Monday, May 9, 2011

To an Artist



This is...A DIARY ENTRY...as recent as last year...UNPLUGGED


Let this be an unpopular demand, I don’t care, or an encore. I want it and want it all the more hardcore.

Let there be natural light. I know it, Jim C, when you fake it. Oh! How I loathe it!

Don’t write a book. Don’t shoot a film. Don’t perform a stage play. Don’t just. I want all this, and more, in one between two covers.

Sell me a ticket to your ancient cave. I want to find there your cave painting. Let this ticket be your Chapter One. Your name is Anon. and for once you’re not a woman...or a coward.

Chapter Two is a folktale, again here’s a ticket to it. I am one among the audience. Tell it, perform it, or do both.

A facsimile after the fashion of Bill B – not necessarily depicting the meaninglessness of life or the omni-impotence of God. This shall be Chapter Three.

Avoid grand narratives by all means for it leads straight to atom bombing or worse to knifing or still worse to forgiving and forgetting. When you’re telling a truth mark it as a lie. Tell your audience in the face they’re the only people in the whole wild world you mistrust after, of course, you own self.

Be devoid of any sympathy whatsoever toward dead white males. If you admire Foucault do not proclaim it until you’ve read Spivak. Do not trust Spivak when she speaks well of Derrida. On the other hand, do not hate white males (dead or alive) for it may be, who knows, one of them who are liberal and swell and ballsy enough to publish what you call breached aesthetics.

Chapter Four is laid out in plain text – neither the easiest nor the hardest thing in the world.
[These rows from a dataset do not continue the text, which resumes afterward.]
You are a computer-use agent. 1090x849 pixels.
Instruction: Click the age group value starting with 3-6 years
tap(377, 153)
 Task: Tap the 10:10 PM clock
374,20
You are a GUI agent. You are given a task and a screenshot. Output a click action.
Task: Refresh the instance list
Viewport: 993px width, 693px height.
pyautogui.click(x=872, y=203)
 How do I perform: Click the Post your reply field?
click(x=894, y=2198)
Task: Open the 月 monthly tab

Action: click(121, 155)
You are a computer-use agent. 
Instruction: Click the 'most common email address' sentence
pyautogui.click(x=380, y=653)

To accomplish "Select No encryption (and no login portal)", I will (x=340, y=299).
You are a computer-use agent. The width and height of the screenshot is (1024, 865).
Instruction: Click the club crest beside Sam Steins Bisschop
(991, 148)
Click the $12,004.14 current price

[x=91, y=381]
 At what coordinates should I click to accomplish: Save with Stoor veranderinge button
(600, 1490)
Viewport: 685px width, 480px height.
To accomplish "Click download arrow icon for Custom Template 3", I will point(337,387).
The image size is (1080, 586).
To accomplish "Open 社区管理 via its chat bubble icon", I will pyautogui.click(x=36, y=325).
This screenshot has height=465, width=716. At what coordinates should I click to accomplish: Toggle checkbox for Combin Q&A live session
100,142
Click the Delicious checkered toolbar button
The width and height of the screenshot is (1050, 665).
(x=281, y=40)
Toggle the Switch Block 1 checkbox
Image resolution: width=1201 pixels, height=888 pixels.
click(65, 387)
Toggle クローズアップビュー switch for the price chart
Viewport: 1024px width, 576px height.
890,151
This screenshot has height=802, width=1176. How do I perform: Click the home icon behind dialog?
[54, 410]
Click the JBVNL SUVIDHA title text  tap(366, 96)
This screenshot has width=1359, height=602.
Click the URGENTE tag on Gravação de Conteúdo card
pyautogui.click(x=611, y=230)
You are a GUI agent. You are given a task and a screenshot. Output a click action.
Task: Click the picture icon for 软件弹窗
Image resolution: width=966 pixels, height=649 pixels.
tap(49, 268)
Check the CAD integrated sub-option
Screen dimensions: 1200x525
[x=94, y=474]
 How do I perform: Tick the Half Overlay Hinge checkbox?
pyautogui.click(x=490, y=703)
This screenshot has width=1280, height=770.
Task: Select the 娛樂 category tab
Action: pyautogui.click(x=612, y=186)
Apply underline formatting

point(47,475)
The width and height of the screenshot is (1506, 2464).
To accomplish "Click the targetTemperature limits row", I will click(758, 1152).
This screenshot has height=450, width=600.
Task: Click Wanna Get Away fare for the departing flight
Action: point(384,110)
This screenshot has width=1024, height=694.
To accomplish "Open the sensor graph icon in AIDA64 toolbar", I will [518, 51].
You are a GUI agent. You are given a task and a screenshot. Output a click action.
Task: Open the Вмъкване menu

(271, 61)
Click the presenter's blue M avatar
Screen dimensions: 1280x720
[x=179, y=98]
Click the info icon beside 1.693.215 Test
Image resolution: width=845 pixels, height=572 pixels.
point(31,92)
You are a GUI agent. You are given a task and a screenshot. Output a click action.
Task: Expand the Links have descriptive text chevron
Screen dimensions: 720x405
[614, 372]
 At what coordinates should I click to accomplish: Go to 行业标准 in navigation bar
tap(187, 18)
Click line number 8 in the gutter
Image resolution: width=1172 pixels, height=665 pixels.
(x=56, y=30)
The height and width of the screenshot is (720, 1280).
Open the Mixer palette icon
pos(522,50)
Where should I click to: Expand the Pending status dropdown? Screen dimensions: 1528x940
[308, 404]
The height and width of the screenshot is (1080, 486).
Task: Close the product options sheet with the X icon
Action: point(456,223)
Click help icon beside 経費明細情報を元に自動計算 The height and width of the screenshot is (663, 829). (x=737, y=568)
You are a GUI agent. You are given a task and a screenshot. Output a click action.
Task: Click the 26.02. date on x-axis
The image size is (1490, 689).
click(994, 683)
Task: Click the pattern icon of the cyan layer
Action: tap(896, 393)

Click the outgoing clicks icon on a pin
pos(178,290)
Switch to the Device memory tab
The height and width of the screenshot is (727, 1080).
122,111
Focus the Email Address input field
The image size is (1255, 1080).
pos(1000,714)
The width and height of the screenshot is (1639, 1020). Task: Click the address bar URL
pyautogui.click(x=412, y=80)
With this capture the flux of narrative…only you let go of it in the following chapters.

A comic book – ligne claire it, paint it I don’t care. This is Chapter Five.

Now I see I’m laying out one rule too many even for a radical audience, even if I end it by saying rules are flexible, so I will take leave with one more…or a few leaving the rest to your fertile imagination. Yes, rules, including your own, are flexible.

The chapter which is a movie (in a tiny copy-proof disc) must be a Dogme 95 plus real blood. That is to say if there’s any killing it must be real murder. But on one condition. Hire a person who can resurrect backstage. Not Buddha, not Christ. You know to do better than that – they will never be at your beck and call. Try Brahma, having Shiva already in your court, instead. If you are clever enough to trick them into a contest, just maybe. Again this, with lives at stake, is no play of maybe's. So if it isn’t and you can’t, stop making that film.

The name of your bachelorette protagonist is Kavi Tha. The name of your bachelor protagonist is Poi Kaaviyam. When they marry she will be called Kavi Poi and he Poi Kavi. Their caste is earth, religion sky. Their kids, which they will have many – two pairs of twins, will be taught uncoerced alphabets.

Do not depict lovers/secret lovers getting cozy for more than ten seconds. There’s no bigger cliché in the world.

I want to hear her tell ‘Why do I have this strange feeling of being written by a genetically, culturally challenged misogynist.’ Break the fourth wall. Allow your female protagonist to kick you in the balls. She knows you made her. You know she hates her creator.

Tell me I’m shallow, tell me you’re shallow, let’s not opine on others, tell me things I don’t want to hear.

Give me what I didn’t know I wanted.